Highly Active Antiretroviral Therapies Are Effective against HIV-1 Cell-to-Cell Transmission

HIV-1 cell-to-cell transmission allows for 2–3 orders of magnitude more efficient viral spread than cell-free dissemination. The high local multiplicity of infection (MOI) observed at cell-cell contact sites may lower the efficacy of antiretroviral therapies (ART). Here we test the efficacy of commonly used antiretroviral inhibitors against cell-to-cell and cell-free HIV-1 transmission. We demonstrate that, while some nucleoside-analog reverse transcriptase inhibitors (NRTI) are less effective against HIV-1 cell-to-cell transmission, most non-nucleoside-analog reverse transcriptase inhibitors (NNRTI), entry inhibitors and protease inhibitors remain highly effective. Moreover, poor NRTIs become highly effective when applied in combinations explaining the effectiveness of ART in clinical settings. Investigating the underlying mechanism, we observe a strict correlation between the ability of individual drugs and combinations of drugs to interfere with HIV-1 cell-to-cell transmission, and their effectiveness against high viral MOIs. Our results suggest that the ability to suppress high viral MOI is a feature of effective ART regimens and this parameter should be considered when designing novel antiviral therapies.
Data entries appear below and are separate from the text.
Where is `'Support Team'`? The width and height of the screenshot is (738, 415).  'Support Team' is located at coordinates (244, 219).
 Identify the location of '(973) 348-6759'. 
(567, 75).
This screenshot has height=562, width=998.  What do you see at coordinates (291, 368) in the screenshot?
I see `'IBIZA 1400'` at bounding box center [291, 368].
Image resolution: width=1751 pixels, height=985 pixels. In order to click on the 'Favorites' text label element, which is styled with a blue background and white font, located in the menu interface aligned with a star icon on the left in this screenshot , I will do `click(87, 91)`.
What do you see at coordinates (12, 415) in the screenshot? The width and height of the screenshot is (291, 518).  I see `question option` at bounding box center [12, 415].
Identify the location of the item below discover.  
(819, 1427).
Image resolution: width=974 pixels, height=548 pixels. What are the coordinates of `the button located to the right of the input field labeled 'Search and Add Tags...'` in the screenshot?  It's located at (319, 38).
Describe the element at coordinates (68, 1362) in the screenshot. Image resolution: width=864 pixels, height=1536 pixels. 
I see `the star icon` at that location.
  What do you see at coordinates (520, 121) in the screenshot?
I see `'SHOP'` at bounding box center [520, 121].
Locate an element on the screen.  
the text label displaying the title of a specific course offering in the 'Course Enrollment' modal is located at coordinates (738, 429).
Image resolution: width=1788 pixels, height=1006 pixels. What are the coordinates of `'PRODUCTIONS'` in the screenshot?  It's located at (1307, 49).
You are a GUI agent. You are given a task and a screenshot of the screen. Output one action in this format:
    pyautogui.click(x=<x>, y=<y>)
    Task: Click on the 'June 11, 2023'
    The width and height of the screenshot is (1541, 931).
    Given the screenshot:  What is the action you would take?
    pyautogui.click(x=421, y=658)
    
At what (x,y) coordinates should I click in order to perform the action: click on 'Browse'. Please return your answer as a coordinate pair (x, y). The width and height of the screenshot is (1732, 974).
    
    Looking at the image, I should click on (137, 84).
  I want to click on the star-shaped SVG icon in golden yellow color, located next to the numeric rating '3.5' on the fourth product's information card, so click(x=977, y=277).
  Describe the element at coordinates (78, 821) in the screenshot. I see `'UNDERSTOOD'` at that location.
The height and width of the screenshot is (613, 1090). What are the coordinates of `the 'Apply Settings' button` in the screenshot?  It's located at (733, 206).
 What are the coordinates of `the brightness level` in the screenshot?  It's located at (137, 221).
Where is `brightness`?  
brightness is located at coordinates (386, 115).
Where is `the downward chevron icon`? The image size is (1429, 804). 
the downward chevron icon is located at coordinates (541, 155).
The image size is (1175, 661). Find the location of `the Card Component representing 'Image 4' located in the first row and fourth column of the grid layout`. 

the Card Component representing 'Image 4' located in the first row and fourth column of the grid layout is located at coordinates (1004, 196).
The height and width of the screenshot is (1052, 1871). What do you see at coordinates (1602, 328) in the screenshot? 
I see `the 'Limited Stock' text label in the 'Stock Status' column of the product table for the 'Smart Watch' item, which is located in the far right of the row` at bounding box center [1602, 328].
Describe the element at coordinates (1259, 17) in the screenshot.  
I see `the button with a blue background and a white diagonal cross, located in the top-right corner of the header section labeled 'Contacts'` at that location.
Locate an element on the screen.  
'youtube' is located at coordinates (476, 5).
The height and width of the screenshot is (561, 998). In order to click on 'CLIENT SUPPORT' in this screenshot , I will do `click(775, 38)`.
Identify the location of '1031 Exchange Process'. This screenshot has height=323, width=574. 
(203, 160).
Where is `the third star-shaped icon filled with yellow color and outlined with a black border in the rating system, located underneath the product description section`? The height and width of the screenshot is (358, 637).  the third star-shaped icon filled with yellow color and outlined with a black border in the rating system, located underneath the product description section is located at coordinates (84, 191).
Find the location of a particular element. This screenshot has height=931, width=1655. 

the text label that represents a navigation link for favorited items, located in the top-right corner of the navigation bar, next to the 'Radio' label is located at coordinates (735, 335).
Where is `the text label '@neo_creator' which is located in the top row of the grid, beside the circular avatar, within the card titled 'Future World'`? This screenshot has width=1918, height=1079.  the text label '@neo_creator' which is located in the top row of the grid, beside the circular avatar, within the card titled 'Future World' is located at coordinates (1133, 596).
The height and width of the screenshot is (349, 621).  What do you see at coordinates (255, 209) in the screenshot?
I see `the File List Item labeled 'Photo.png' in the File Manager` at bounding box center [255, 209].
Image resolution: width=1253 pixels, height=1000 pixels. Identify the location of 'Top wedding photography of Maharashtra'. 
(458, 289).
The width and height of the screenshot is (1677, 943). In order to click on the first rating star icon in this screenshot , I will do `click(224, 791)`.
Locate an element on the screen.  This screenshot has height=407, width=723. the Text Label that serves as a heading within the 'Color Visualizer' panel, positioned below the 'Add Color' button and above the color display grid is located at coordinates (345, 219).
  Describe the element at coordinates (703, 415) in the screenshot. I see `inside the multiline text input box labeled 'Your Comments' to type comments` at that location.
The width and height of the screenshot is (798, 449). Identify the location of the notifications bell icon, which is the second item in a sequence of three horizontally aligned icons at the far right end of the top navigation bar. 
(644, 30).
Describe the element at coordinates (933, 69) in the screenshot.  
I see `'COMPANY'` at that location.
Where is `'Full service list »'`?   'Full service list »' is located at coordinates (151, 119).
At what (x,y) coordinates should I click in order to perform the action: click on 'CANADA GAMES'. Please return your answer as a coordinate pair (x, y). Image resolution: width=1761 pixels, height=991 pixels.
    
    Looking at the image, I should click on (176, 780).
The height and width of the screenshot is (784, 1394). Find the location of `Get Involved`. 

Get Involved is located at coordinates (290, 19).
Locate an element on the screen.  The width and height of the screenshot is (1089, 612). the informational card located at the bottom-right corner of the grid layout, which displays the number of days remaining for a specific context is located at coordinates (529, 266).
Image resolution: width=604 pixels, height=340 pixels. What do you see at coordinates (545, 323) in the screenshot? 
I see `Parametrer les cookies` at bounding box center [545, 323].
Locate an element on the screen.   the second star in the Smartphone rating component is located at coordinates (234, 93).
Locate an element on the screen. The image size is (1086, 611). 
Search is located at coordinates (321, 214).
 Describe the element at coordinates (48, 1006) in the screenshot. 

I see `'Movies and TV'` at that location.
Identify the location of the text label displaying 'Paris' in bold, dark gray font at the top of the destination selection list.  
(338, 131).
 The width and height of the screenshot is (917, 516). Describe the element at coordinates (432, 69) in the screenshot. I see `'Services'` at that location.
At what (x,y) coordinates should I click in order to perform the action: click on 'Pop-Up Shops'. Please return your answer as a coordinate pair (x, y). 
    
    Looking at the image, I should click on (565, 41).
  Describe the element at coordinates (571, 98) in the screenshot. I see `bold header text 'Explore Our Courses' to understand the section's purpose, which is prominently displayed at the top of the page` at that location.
HIV-1 cell-to-cell transmission has gained interest due to its potential role in AIDS pathogenesis. It has recently been suggested that antiretroviral therapies fail during cell-to-cell transmission because of the high number of particles transferred at sites of cell-cell contacts. However, these findings stand in contrast with the clinical observation that ART is successful in suppressing retroviral replication in HIV-positive patients. Consequently, many interpreted this observation to suggest that HIV-1 cell-to-cell transmission is not clinically relevant. Here we show that this interpretation is likely incorrect. By systematically testing the efficacy of commonly used antiretroviral inhibitors against cell-to-cell and cell-free HIV-1 transmission, we demonstrate that, while some NRTIs are less effective, most NNRTIs, entry inhibitors and protease inhibitors remain highly effective. Moreover, NRTIs become highly effective when combined, thus supporting the known effectiveness of HAART in clinical settings. Interestingly, the ability of individual drugs and combinations to interfere with HIV-1 cell-to-cell transmission correlates with their effectiveness against high viral MOIs. Our results suggest that the ability to suppress the high viral MOI during HIV-1 cell-to-cell transmission is a critical feature of existing ART regimens that should be tested when designing novel antiviral therapies.